This was the best club final I’ve seen since the All-Ireland final was moved to Croke Park in the mid 80s.
The most striking thing about both Loughgiel and Coolderry on Saturday was the direct, no-nonsense hurling from both teams. Then there was the fitness levels with the conditioning of the Loughgiel players especially impressive.
This was a team of players that didn’t care how the ball came to them, because every one was capable of competing for and winning possession.
I wonder are they studying Kilkenny?
Because that’s the Kilkenny style, that’s the Kilkenny attitude — every man strong and able enough to win their own ball.
Of course when you have a finisher of the calibre of Liam Watson, you’re in a luxury position. You can focus on your defence, knowing that if you get them right you’ll get enough ball up to that man do the damage. And did he do damage — 3-7 in an All-Ireland final is a story for the grandchildren.
The Loughgiel half-back trio really impressed me. Martin Scullion in the centre was very strong, and alongside him the Campbell brothers were dominant, Johnny especially. Above all, however was the little number four, Ronan McCloskey who completely dominated his corner.
A few words also about goalkeeper Damien Quinn. Apart from being a brave and outstanding shot-stopper Quinn is also a leader, which you want to see in the last line of your defence.
Loughgiel had done their homework on Coolderry. They knew they were vulnerable in their full-back line and they targeted that sector. The ploy paid off with 4-10 of their 4-13 coming from their full-forward line.
I liked the way too the forwards kept moving, shifting, and here I’ll highlight the two wing-forwards, Eddie McCloskey and Joey Scullion, two big, strong physical players. When you have forwards of that ability you’re going to give yourself a chance.
Credit to Coolderry too.
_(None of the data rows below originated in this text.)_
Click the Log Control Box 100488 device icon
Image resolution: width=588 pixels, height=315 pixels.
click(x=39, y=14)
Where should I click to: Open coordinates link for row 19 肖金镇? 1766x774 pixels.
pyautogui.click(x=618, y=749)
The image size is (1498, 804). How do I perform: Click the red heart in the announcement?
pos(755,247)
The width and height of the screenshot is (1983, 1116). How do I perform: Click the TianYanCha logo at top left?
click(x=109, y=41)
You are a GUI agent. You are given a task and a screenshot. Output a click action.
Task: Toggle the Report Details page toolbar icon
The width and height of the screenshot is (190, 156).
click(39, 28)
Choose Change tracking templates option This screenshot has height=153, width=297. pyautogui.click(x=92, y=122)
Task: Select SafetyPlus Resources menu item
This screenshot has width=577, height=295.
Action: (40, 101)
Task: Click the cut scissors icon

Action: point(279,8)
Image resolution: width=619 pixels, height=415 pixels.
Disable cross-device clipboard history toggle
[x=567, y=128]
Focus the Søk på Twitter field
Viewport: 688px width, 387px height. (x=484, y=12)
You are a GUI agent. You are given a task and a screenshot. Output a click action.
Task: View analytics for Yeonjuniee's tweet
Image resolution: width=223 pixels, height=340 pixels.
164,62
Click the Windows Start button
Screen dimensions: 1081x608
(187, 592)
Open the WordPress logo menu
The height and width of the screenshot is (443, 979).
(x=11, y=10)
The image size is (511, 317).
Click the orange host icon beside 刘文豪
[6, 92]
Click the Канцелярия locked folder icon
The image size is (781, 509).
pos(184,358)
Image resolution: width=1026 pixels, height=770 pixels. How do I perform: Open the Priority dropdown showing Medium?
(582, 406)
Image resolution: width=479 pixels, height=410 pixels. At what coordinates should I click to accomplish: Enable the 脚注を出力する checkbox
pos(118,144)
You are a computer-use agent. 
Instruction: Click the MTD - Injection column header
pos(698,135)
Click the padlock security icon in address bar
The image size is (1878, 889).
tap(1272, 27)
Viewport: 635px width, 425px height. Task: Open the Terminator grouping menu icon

They managed the same number of scores as Loughgiel, 17, but they just couldn’t get the goal that might have lifted them to the next level.
They came close, and you can’t fault Joe or Kevin Brady, Cathal Parlon, Eoin Ryan or Brian Carroll. But when you have a weakness at this level you pay a price — Coolderry had that weakness in their full-back line, and Loughgiel exposed it. This was the best value anyone got for their euro in Irish sport this weekend. Finally I would like to wish Ben O’Connor well in his retirement from inter-county hurling.